This afternoon, the President met with the White House Competition Council in the East Room to discuss actions they have taken to deliver concrete cost savings to American families and to discuss plans for further action over the weeks, months, and years ahead.

The July 9 Executive Order on Promoting Competition in the American Economy established the Competition Council to drive forward the Administration’s whole-of-government effort to promoting competition. Its purpose is to coordinate progress on the Order’s 72 initiatives to restore competition in the economy, to collaborate on addressing pressing competition problems across the economy, and to find new ways of delivering concrete benefits to America’s consumers, workers, farmers, and small businesses. The Council is comprised of ten Cabinet members and the heads of seven independent agencies.

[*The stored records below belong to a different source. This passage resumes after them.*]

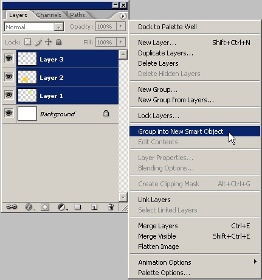Viewport: 262px width, 280px height.
Task: Click the link layers chain icon
Action: [x=12, y=207]
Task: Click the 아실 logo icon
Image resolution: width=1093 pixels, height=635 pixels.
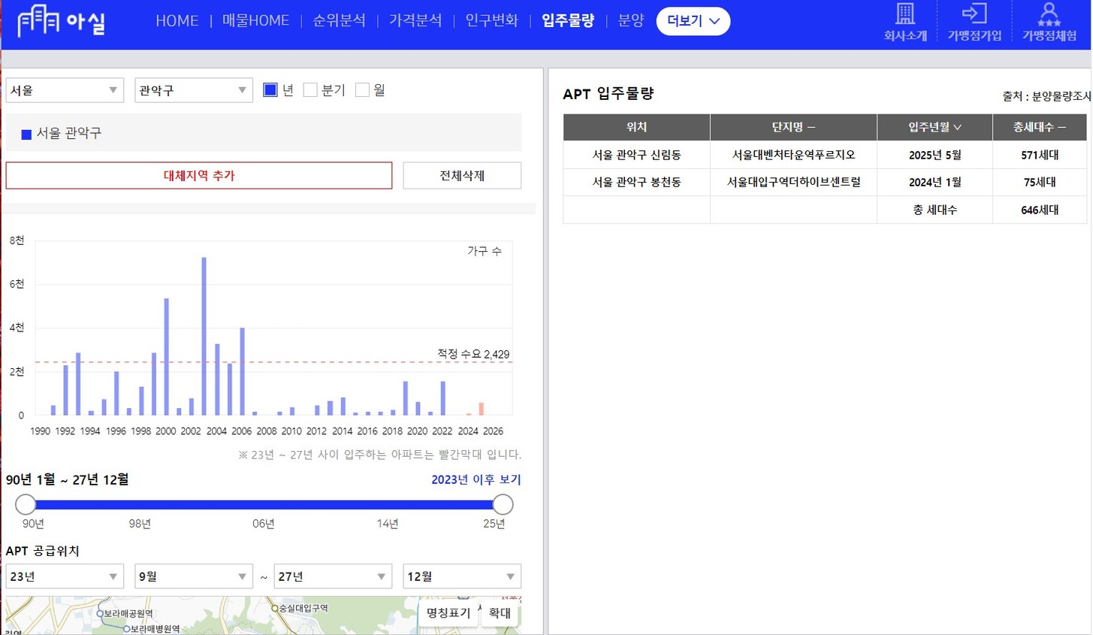Action: [x=38, y=21]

The President commended the Council’s members for meeting each deadline set forth in the Executive Order so far. He emphasized that, thanks to the Council’s actions across a broad range of industries, American families will feel more breathing room in their budgets over the coming months. The President highlighted several examples, including:

  • New proposed rules from the Food and Drug Administration that would make hearing aids available over-the-counter, lowering their cost from thousands of dollars to hundreds of dollars for the millions of Americans suffering from hearing loss.
  • Progress on the “right to repair” that is making it cheaper and easier for Americans to fix the products they already own. Following the Order’s support for the right to repair, the Federal Trade Commission unanimously announced that it will ramp up enforcement against illegal repair restrictions. Since then, large firms have voluntarily announced changes to their policies to make it easier for consumers to repair their own electronics.
  • Agencies with merger oversight authority have ramped up their efforts to challenge or block mergers that are bad for the American economy and for families’ pocketbooks. For example, the Department of Justice recently blocked an insurance mega-merger that would have raised insurance costs for consumers and businesses alike.

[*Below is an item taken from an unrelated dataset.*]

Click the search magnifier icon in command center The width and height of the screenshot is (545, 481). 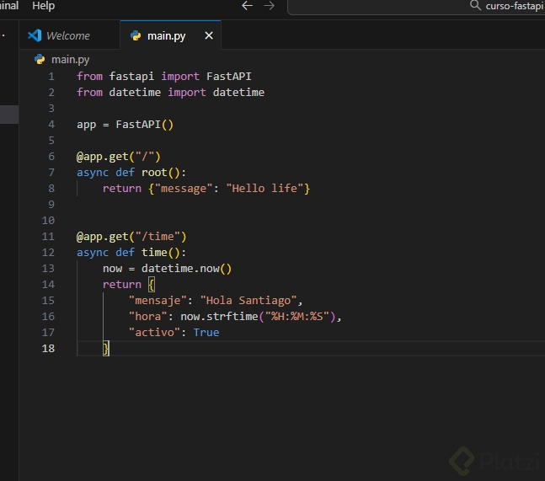tap(475, 6)
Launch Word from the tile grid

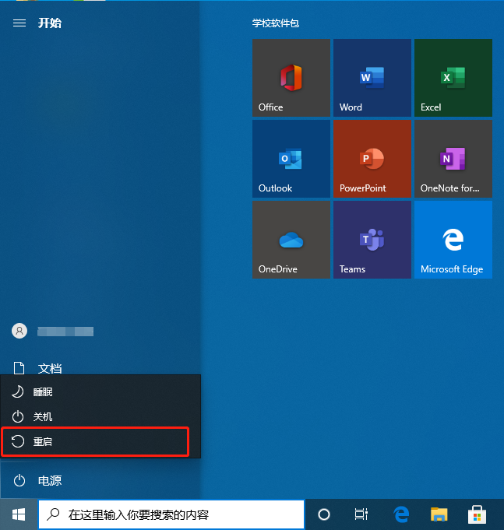tap(372, 78)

The President made clear that the Council’s work is about steadily making changes that will promote competition—resulting in lower prices, fairer wages, and more innovation across the economy.

To that end, the Council’s members used the rest of the meeting to discuss a broad agenda for action. Each member agency spoke to their top competition priorities for the coming months. For example:

  • The Consumer Financial Protection Bureau announced an initiative to save consumers tens of billions of dollars in junk fees in banking, credit cards, and mortgages.
  • The Department of Transportation described efforts to promote consumer choice and protect consumers by ensuring travelers can tell the true cost of air travel.
  • The Federal Communications Commission described efforts to lower broadband prices by preventing landlords and providers from entering sweetheart deals that shut out broadband competition in apartment buildings, and by adopting a Broadband Nutrition Label that helps Americans comparison shop.
  • The Department of Agriculture explained its plan to expand competition in meat processing by funding new and independent processors and strengthening rules to protect farmers and ranchers.

Each member described a robust agenda to promote competition—actions that will help reduce the prices people pay for everyday things, from internet plans, to groceries, to shipping costs, to vacation travel.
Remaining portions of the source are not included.